EVO will have a stable of trainers, coaches, nutritionists, mental health experts and others who will work with the athletes, as well. It has already formed partnerships with IndyCar driver Alexander Rossi and Andretti Autosport. They will help EVO identify the right race car drivers to sign. EVO’s staff also includes Kevin Barry, a boxing silver medalist in the 1984 Summer Olympics and longtime trainer; Jay Howard, a former professional race car driver and current coach/trainer; and Scott Minor, a veteran golf instructor who’s worked with collegians and professionals. Those three and others will help choose promising players and train them after they sign with EVO.
“The biggest goal of EVO is to provide these athletes with the best training and development so they can excel and get to the top level and be earning multiple times more than they would have if they didn’t have us,” John Norman said. “They can spend 100 percent of their time training to be the best athlete they can be.”

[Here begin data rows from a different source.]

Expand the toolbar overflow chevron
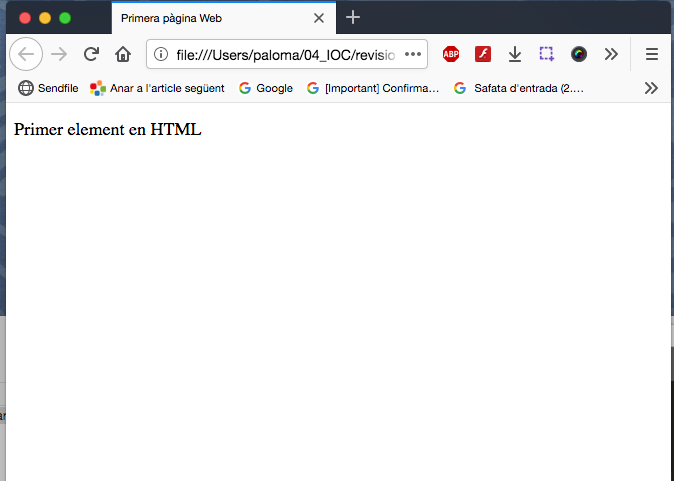 click(x=611, y=54)
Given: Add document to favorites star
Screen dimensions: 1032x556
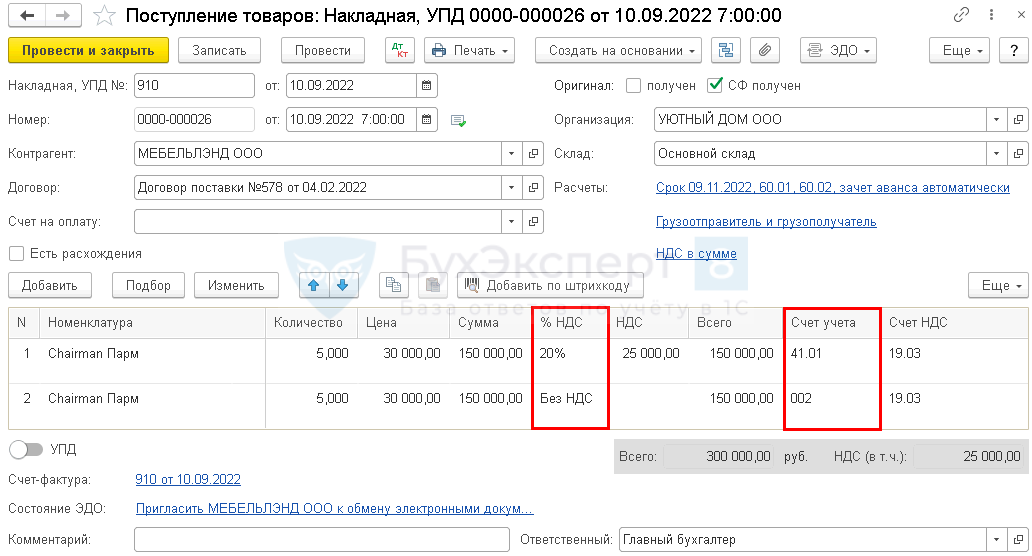Looking at the screenshot, I should 104,16.
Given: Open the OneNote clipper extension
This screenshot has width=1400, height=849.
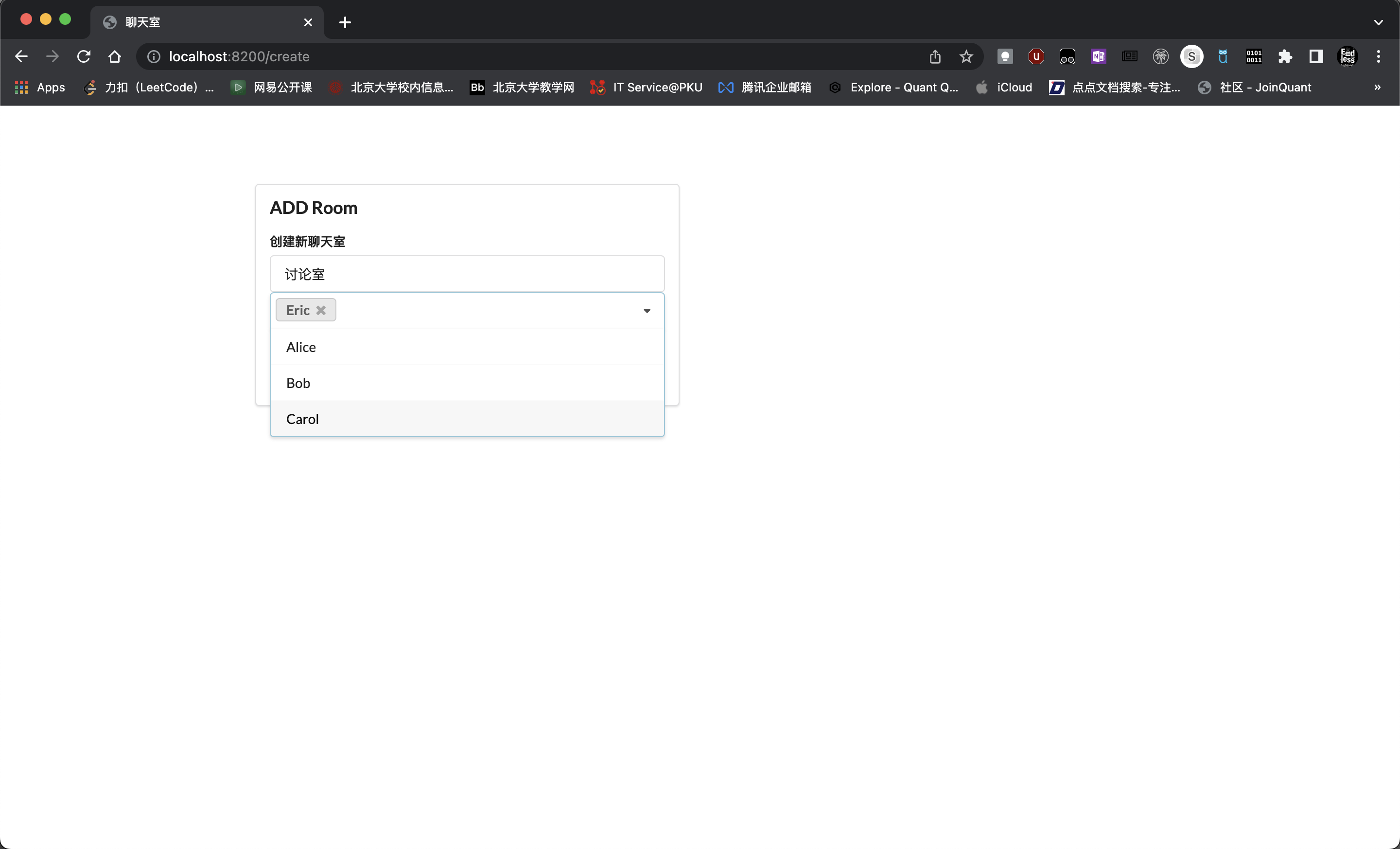Looking at the screenshot, I should [x=1098, y=56].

Norman had thought of founding EVO for awhile and finalized the business plan about two years ago when he met Kendall Almerico, an attorney based in Washington, D.C. Almerico specializes in Regulation A+ offerings, which allow private, startup companies to raise up to $50 million per year from accredited and non-accredited investors. Such crowdfunding offerings were created as part of the Jumpstart Our Business Startups Act, or JOBS Act, which then-President Barack Obama signed into law in 2012.
Before then, some promising young athletes had received financial help from family members, friends, high net-worth individuals and financiers. But any formal investment products relating to athletes could not be marketed to the general public.
“This has never been available for an ordinary fan who just loves sports,” John Norman said. “They can own shares in EVO and be part of the program and benefit when our athletes win.”
For the past two years, Norman has also spoken with Pieter Rossi, Alexander’s father. Pieter, a longtime commercial real estate investor, had formed a private investment fund in 2009 that raised $1.65 million to help fund his son’s foray into motorsports. The money allowed Alexander, a Grass Valley, Calif., resident, to move to Europe as a teenager and pursue a Formula One career. Alexander returned to the U.S. in 2016 to compete on the IndyCar circuit and won that year’s Indianapolis 500. He has won seven of the 81 IndyCar races he’s entered since 2016 and has had 33 top-five finishes, including five in 14 races last year.
Pieter Rossi later helped create investment vehicles for other young drivers, too. But those aren’t open to the general public and are intended to be athlete-specific, whereas anyone can invest in EVO and potentially earn money from numerous athletes’ performances.
“This is very different from what we do,” Pieter Rossi said.
Still, Alexander and Pieter Rossi are believers in EVO’s plan. They are investors in the company and serve as advisers. Pieter will help EVO’s athletes secure sponsorships and other business partnerships, while Alexander will help select drivers and mentor them as they progress through the professional ranks.
“I know in this sport, the costs that are associated with it unfortunately weed out a lot of drivers that ultimately could have been incredibly successful,” Alexander Rossi said. “For me to be involved in a program that’ll help drivers achieve their goals, it’s something that’s very special to me.”